Is culture really improving?

From a set of mainly quantitative results, it’s not possible to draw a conclusion about why people thought their cultures had improved. But there are plenty of indicators out there of what might be going better.

Potentially, we’re wasting less time. A working paper from the National Bureau of Economic Research found that, although we’re attending more meetings in the Zoom era, the average meeting length is shorter and we’re collectively spending less time in them. Most firms report having upped communication, meaning that employees might be feeling more connected. There’s also been a huge shift in flexibility, with firms having to acknowledge, some for the first time, that their employees have complex lives, which sometimes incorporate children, aging parents, health concerns, and poor housing, to name just a few of the challenges the pandemic has pushed to the fore.

Even though we’re not seeing our co-workers so much, we’re often seeing more intimately into their lives: Pets and babies appear on video calls, messy or neat rooms can be observed in meetings. Our decisions about whether to don loungewear or suits, and what to do about our hair at a time when salons are closed, all produce new information and—it’s to be hoped—encourage empathy.

A gender divide

Not everyone is feeling the positive changes equally, however. Men were about 40% more likely than women to say their company culture had improved since Covid-19 struck. More than half of all male workers also said they felt more connected to their company since the crisis began, compared to just 28% of female workers. And men were more likely to say that loyalty and support at their companies had increased.

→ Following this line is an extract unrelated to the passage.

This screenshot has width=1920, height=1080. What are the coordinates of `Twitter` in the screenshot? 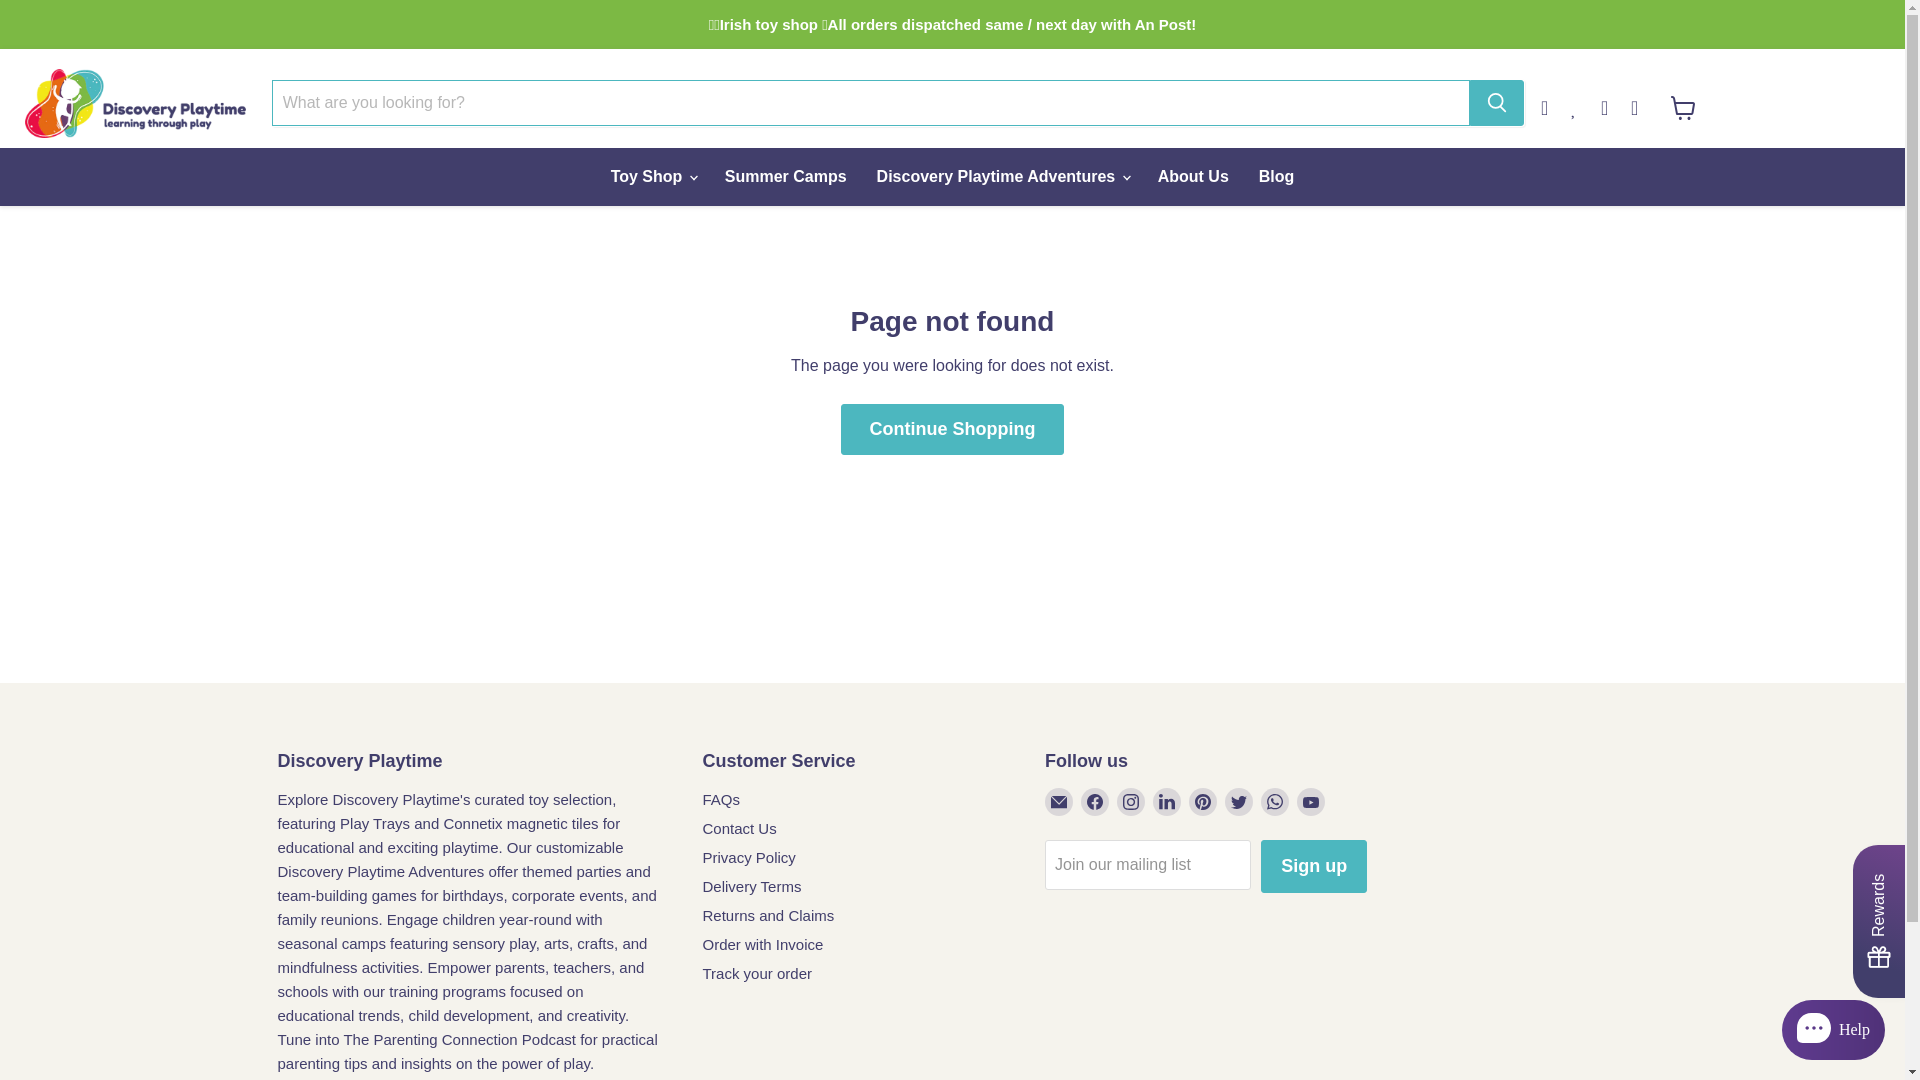 It's located at (1238, 802).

Again, the study itself doesn’t answer the question of what exactly prompted this split. But other evidence can provide some pointers. Women’s jobs have been harder hit by Covid-19 than have men’s, both because the industries they tend to work in have been hard-hit, and because they have lost their jobs at a higher rate. More than one UK study has found that women were also more likely to be furloughed. Still-employed women (such as those in the Quartz/Qualtrics study) may well be feeling less secure as a result.

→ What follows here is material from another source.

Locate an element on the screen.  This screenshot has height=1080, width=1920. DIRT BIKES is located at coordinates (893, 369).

Perhaps even more saliently, women overall have been much harder hit by the problems associated with providing care while also being expected to work. Several studies have found that women, even if they are employed full-time, have taken on more of the childcare and homeschooling than men, with the likely result that they are more tired, less able to work efficiently, and more torn between conflicting loyalties—and their mental health is suffering as a result.

Interestingly, the gender divide was one of the only imbalances that showed up when it came to perceptions of cultural change. Cutting the data by geography revealed that North Americans were somewhat more likely to have noticed a positive cultural change than those in other regions, but otherwise there were no significant regional variations. Nor were there any employees from minority groups that felt significantly differently about culture, though there were differences when it came to minorities’ perceptions of diversity initiatives by their employers.

The best get better

Living through Covid-19 can often feel messy and confusing: We all struggle to work out what we can or should do, and plan for a future that’s much more uncertain than usual. But when it comes to our relationships with work, it seems that in many cases the pandemic has been clarifying, reinforcing what people already thought and felt about their employer.

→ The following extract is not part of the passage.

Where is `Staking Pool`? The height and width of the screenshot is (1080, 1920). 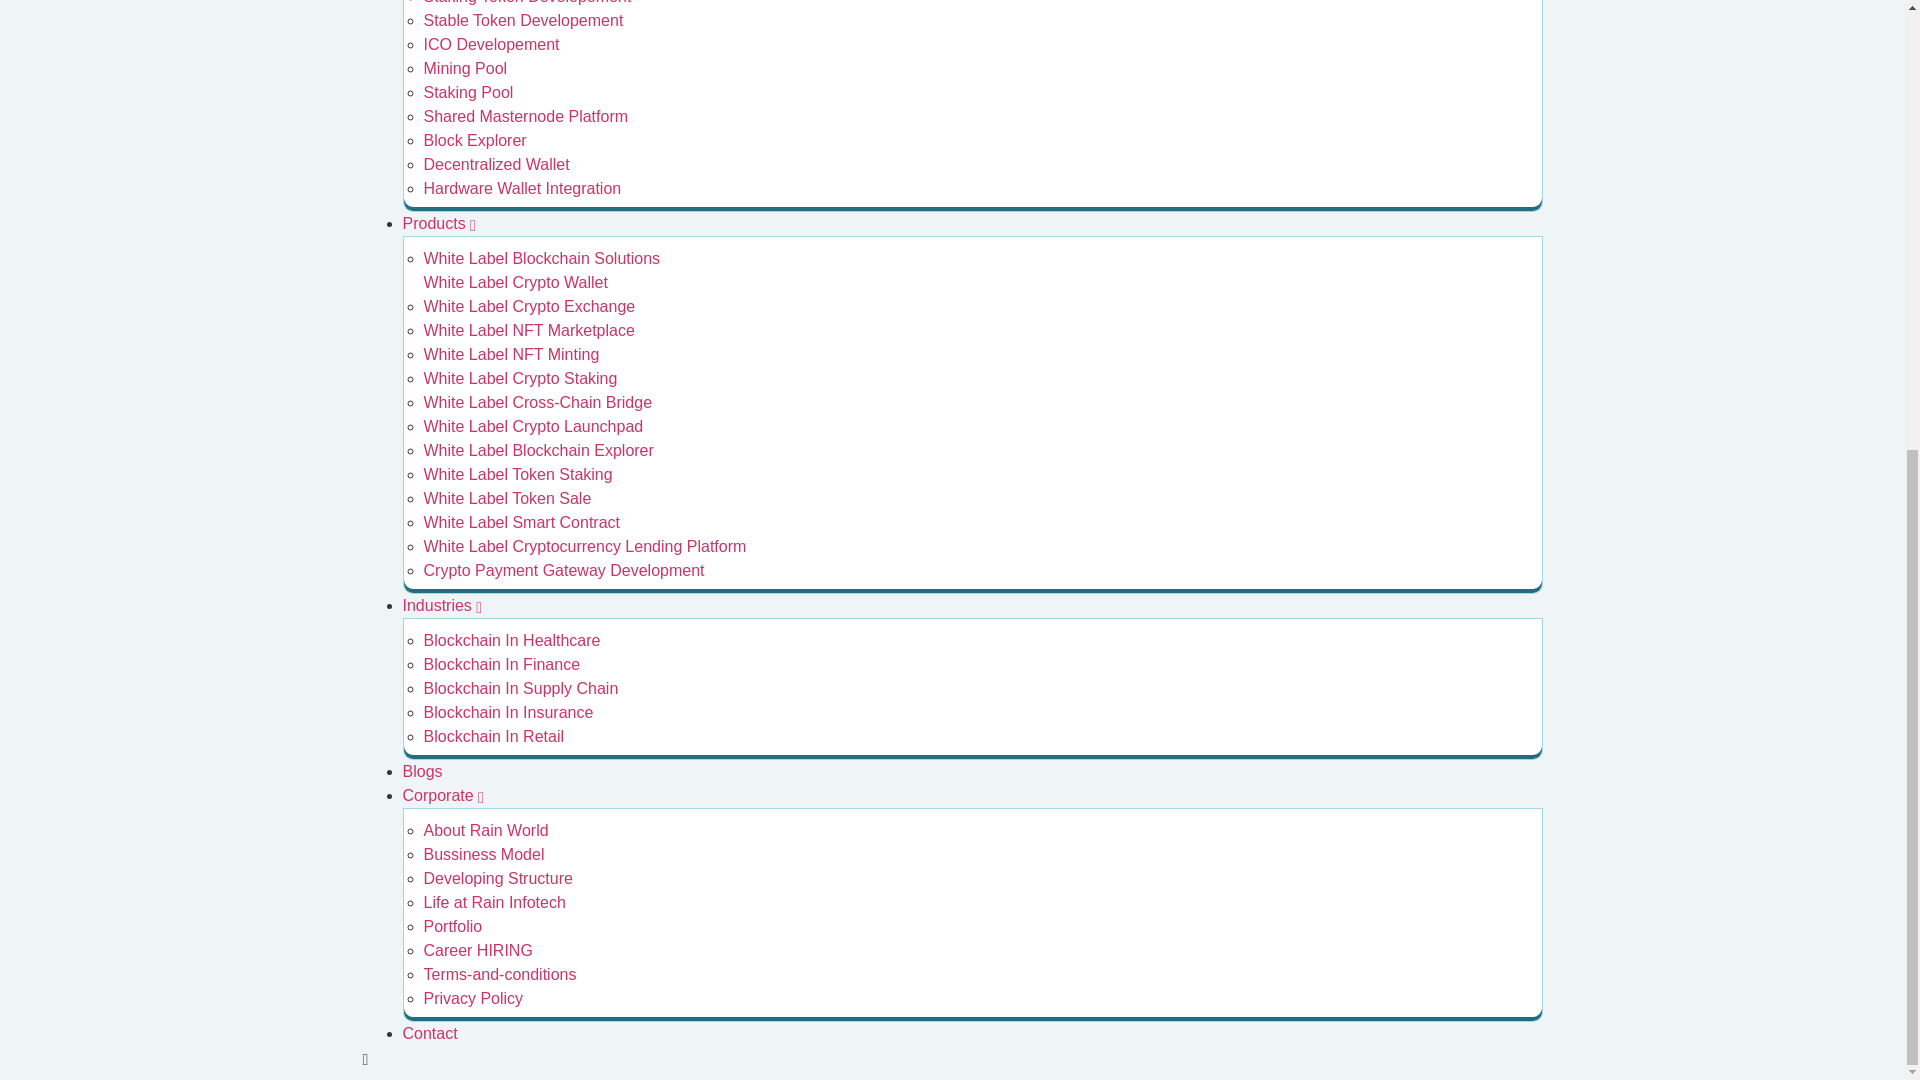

The 70% of people who said their company had a good culture before the crisis were more likely to say that it had improved. Those who said their culture was already bad were more likely to say it had deteriorated. The split suggests that having a robust culture sees companies through the bad times, while adversity further destabilizes shaky foundations.

Not rocket science perhaps, but a useful lesson for companies as to why avoiding toxicity and sponsoring values like fairness and kindness are worth while.